Assignment – Please set down exactly the lines of the listing below from the line containing "Open the Audit section in sidebar" through the line containing "Task: Click the mail icon in sidebar", both lines included, leaving out all other lines.
---- Information provided
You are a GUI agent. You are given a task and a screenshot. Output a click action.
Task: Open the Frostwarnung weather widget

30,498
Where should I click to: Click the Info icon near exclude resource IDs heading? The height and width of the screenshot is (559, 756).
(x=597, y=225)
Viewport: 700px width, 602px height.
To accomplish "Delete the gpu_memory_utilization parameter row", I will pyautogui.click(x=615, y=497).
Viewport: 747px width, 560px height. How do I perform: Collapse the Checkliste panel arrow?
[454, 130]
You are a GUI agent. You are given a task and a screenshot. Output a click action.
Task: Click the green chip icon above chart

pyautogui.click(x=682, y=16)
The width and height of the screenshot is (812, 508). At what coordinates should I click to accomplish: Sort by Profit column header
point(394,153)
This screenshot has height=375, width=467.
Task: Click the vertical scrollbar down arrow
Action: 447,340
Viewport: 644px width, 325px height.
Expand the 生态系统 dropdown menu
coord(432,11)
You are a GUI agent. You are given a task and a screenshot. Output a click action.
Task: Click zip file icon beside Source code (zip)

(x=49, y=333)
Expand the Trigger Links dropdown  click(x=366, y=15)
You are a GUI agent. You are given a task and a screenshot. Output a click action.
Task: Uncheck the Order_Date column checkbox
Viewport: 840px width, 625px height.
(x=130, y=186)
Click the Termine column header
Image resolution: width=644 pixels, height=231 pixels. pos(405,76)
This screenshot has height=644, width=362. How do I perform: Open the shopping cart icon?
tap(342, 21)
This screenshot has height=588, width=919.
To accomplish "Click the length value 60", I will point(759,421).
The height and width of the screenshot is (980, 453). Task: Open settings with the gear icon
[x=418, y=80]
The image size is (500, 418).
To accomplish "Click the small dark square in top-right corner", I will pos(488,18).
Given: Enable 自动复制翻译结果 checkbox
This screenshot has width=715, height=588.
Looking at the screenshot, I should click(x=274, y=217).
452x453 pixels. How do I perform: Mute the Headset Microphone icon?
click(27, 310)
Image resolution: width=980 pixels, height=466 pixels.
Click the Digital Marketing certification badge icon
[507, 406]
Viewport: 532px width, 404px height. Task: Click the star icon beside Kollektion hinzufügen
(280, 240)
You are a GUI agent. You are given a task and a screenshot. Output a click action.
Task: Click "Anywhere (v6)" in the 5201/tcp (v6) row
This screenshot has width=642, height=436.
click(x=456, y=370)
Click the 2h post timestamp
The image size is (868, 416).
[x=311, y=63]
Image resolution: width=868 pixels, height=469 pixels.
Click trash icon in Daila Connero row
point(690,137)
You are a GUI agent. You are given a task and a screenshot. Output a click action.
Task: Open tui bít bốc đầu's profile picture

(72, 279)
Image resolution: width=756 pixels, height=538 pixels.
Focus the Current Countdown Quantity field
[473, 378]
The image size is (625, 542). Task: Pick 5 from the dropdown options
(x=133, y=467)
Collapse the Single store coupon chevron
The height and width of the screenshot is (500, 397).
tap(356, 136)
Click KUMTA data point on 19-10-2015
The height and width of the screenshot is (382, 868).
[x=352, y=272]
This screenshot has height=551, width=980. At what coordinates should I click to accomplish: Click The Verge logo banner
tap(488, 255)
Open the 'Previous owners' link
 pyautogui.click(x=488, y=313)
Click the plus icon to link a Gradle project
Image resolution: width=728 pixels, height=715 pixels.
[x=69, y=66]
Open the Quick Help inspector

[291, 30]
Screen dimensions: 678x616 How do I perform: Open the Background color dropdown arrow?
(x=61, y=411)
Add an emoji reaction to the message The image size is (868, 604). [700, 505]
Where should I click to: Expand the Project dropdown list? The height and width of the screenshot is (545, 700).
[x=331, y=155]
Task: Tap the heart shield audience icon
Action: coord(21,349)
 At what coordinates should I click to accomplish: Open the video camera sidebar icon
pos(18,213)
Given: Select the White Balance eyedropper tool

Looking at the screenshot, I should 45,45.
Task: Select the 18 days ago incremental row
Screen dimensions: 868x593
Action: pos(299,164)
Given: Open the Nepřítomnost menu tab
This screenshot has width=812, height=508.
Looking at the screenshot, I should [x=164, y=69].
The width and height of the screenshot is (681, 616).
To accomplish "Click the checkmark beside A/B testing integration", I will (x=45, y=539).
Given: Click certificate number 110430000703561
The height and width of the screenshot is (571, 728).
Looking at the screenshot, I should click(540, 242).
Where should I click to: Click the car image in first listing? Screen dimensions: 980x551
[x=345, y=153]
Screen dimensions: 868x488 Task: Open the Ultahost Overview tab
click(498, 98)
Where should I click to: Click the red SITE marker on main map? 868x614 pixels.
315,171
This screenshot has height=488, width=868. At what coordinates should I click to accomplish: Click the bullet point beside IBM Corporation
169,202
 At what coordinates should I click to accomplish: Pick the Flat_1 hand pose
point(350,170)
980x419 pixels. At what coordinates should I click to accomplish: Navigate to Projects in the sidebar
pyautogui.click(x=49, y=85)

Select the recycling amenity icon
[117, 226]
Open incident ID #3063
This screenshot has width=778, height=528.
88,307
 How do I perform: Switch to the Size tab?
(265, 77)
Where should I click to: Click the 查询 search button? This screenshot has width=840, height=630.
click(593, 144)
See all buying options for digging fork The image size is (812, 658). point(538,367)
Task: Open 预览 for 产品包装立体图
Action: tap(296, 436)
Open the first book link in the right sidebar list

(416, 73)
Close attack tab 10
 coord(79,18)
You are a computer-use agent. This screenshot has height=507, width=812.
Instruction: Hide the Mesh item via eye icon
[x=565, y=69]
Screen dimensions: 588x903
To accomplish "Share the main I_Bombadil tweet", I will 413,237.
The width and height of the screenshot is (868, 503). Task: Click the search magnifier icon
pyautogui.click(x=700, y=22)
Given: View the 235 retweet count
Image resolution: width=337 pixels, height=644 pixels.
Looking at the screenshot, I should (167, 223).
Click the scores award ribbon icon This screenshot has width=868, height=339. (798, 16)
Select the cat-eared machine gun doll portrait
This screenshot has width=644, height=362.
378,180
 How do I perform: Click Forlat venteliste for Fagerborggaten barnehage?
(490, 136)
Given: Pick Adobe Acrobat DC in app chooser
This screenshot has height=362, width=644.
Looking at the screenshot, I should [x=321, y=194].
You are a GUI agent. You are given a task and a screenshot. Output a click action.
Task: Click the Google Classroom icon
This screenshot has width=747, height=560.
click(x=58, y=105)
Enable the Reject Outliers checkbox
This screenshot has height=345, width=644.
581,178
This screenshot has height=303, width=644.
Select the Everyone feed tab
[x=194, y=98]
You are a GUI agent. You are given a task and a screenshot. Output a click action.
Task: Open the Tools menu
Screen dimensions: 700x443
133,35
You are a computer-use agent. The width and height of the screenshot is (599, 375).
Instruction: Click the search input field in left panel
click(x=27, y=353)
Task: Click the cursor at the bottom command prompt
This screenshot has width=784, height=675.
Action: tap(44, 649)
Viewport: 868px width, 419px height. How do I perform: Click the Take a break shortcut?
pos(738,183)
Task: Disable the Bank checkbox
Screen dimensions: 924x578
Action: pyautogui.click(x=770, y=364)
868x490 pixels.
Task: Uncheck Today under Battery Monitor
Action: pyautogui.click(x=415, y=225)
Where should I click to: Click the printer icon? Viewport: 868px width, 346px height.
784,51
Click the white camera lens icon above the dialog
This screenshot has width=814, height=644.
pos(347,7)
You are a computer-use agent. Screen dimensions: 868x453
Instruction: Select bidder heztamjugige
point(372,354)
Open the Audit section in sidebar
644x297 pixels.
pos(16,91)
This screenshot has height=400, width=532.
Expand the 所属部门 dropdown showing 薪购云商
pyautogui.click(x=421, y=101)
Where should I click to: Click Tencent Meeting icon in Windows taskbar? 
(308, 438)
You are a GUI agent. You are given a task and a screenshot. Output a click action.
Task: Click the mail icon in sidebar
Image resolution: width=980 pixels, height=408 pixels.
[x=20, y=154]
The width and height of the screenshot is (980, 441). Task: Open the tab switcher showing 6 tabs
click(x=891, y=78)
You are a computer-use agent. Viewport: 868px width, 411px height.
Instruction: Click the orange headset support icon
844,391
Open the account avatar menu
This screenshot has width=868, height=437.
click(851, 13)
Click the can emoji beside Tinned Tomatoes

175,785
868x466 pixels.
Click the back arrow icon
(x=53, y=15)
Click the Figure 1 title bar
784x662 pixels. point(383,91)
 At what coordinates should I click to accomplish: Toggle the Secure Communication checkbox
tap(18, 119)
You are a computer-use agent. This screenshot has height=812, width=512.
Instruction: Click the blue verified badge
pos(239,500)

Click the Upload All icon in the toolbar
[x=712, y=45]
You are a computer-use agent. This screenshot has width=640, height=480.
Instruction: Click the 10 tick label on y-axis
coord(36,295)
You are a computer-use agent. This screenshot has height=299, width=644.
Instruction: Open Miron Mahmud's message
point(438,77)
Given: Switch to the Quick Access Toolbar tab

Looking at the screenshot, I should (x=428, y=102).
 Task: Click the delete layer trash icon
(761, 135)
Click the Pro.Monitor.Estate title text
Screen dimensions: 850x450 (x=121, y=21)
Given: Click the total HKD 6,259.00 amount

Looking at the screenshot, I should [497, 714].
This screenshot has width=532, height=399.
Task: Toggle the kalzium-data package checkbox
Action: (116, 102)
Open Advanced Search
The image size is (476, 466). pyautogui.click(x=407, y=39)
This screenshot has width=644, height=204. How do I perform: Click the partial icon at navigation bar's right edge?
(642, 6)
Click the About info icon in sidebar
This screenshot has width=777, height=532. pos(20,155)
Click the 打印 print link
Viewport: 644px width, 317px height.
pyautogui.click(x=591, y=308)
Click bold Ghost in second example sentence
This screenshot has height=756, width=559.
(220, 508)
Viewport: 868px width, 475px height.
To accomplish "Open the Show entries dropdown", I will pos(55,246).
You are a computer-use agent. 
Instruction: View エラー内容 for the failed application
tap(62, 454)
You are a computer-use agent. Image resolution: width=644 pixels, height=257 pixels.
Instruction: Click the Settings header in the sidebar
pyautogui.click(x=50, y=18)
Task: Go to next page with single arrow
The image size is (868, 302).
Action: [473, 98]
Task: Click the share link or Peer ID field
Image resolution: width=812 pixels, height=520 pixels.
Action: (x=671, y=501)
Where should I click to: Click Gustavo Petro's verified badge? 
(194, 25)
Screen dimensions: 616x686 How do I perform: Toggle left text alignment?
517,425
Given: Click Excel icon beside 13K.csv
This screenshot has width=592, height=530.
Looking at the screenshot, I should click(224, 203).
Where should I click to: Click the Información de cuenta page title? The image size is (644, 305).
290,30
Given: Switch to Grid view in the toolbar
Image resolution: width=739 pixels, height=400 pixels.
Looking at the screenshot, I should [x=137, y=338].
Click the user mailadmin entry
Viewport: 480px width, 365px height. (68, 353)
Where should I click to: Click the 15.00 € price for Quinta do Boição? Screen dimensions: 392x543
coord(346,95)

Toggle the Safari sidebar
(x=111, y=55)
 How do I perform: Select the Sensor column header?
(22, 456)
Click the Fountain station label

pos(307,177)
--------
Your response –
Open the Audit section in sidebar
644x297 pixels.
pos(16,91)
This screenshot has height=400, width=532.
Expand the 所属部门 dropdown showing 薪购云商
pyautogui.click(x=421, y=101)
Where should I click to: Click Tencent Meeting icon in Windows taskbar? 
(308, 438)
You are a GUI agent. You are given a task and a screenshot. Output a click action.
Task: Click the mail icon in sidebar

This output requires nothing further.